__Text segment__

I'm making good progress on filling the gaps and breaks and stuff on the fingerboard extension.

But that sure is ugly right now, innit?

Fortunately I have most of the pieces that came off.   Just you wait, it's going to look a lot better soon.

So I get out some Titebond and go at it.

Another reason the fingerboard was so weak at that 15th fret joint is because of the binding that's inlaid into the edges of the board.  It looks wonderful, but since the board had to be routed for it, that area that was removed makes it that much weaker.  You can really see how it was put together in that shot above.

Here's what it looks like when glued all back together.  Much better, huh?

I had filled the access holes for the steamer hose earlier.  They just need another layer of filler on the top.

Magic dust, that is.  Black wood.  Ebony tea.

We pack that into the holes and cracks on the fingerboard.

Apply some thin CA (super glue) to the ebony sawdust fill.  Let it dry for a few hours.

Then it's hard enough to scrape down level to the fingerboard surface and then be sanded. 

Lookit that.  Much better than the first picture, huh?

You can see some small cracks and some additional levelling to be done.  I will do a second pass with the filler, but first I need to repair the little missing corner of the pearl inlay.

The piece broke off, and I actually had it stuck on a piece of tape on the workbench.  But it somehow vanished off the workbench!  I was not happy.  On the other hand, I didn't lose all the other little bits of fingerboard that were far more critical, so I'm not too upset.

And so, armed with a piece of pearl blank and a scribing tool, I attempt to fabricate a replacement for the chunk of missing pearl.

You can see the little triangle I scribed on the pearl.  It's bigger than I need it - I figure I can sand it to a more exact fit later.

I've wanted to learn how to do inlay for a long time.  This may (or may not) be a good start.

With my newly acquired Grobet jewelers saw and a pearl cutting jig, I cut out the pearl.

This is fun!  Now I'm getting all kinds of ideas for instruments I have built only in my mind.

The saw blades are extremely fine.  I used a medium blade and it worked well. 

Here's the piece of pearl I cut.  A lot larger than what I need, but I'm fairly confident I can sand it to fit. 

I realize some folks would look at this and think that corner is not a big deal, and they would leave it as is.  But this is the kind of thing that will make me crazy every time I see it.  Better to try and fix it, I think.

__Data shown__
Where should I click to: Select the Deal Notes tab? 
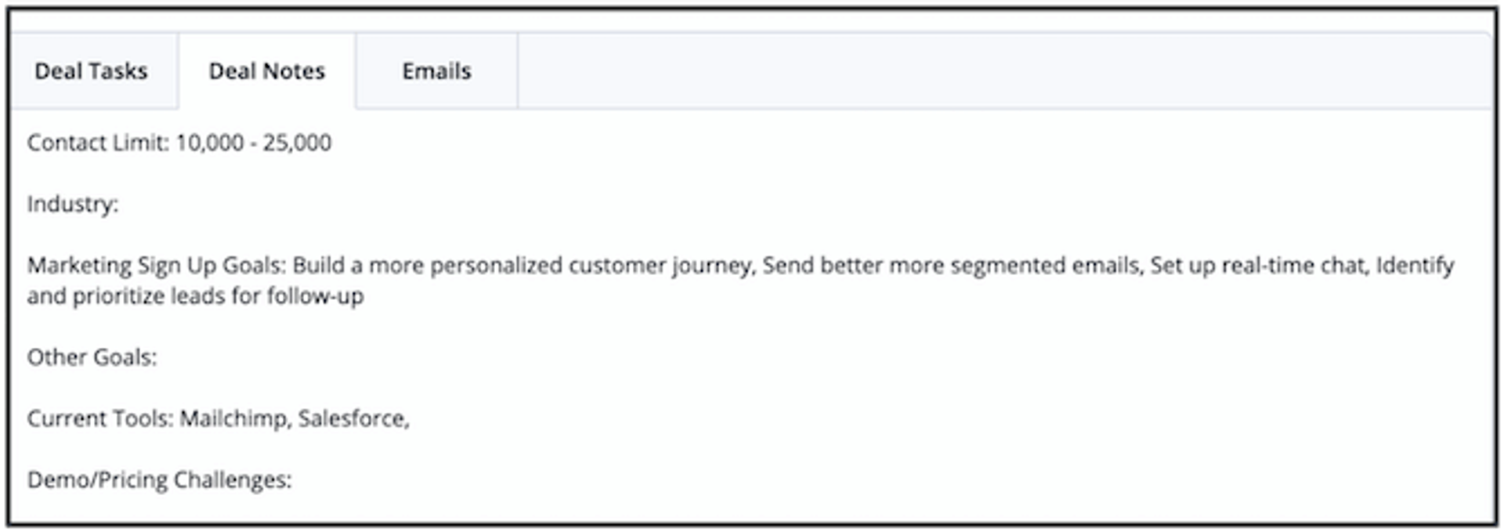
* * *
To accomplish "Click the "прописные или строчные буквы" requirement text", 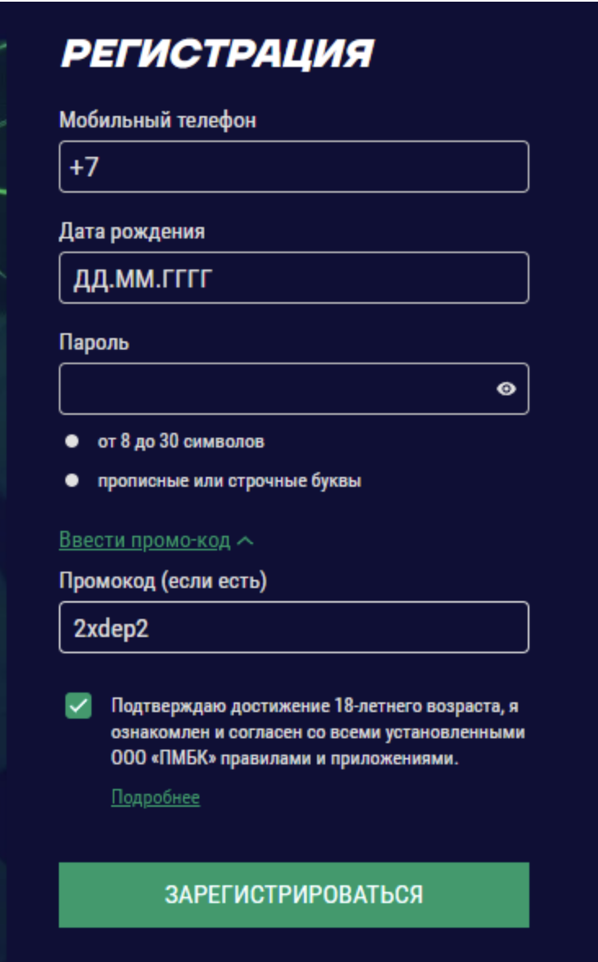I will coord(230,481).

__Set of tasks__
#1 Please quote the passage of the fingerboard repair text that begins with the words "Here's what it" and ends with "first picture, huh?".
#2 According to the fingerboard repair text, what tools were used to cut out the pearl?

__Set of answers__
#1
Here's what it looks like when glued all back together.  Much better, huh?

I had filled the access holes for the steamer hose earlier.  They just need another layer of filler on the top.

Magic dust, that is.  Black wood.  Ebony tea.

We pack that into the holes and cracks on the fingerboard.

Apply some thin CA (super glue) to the ebony sawdust fill.  Let it dry for a few hours.

Then it's hard enough to scrape down level to the fingerboard surface and then be sanded. 

Lookit that.  Much better than the first picture, huh?

#2 A Grobet jewelers saw and a pearl cutting jig.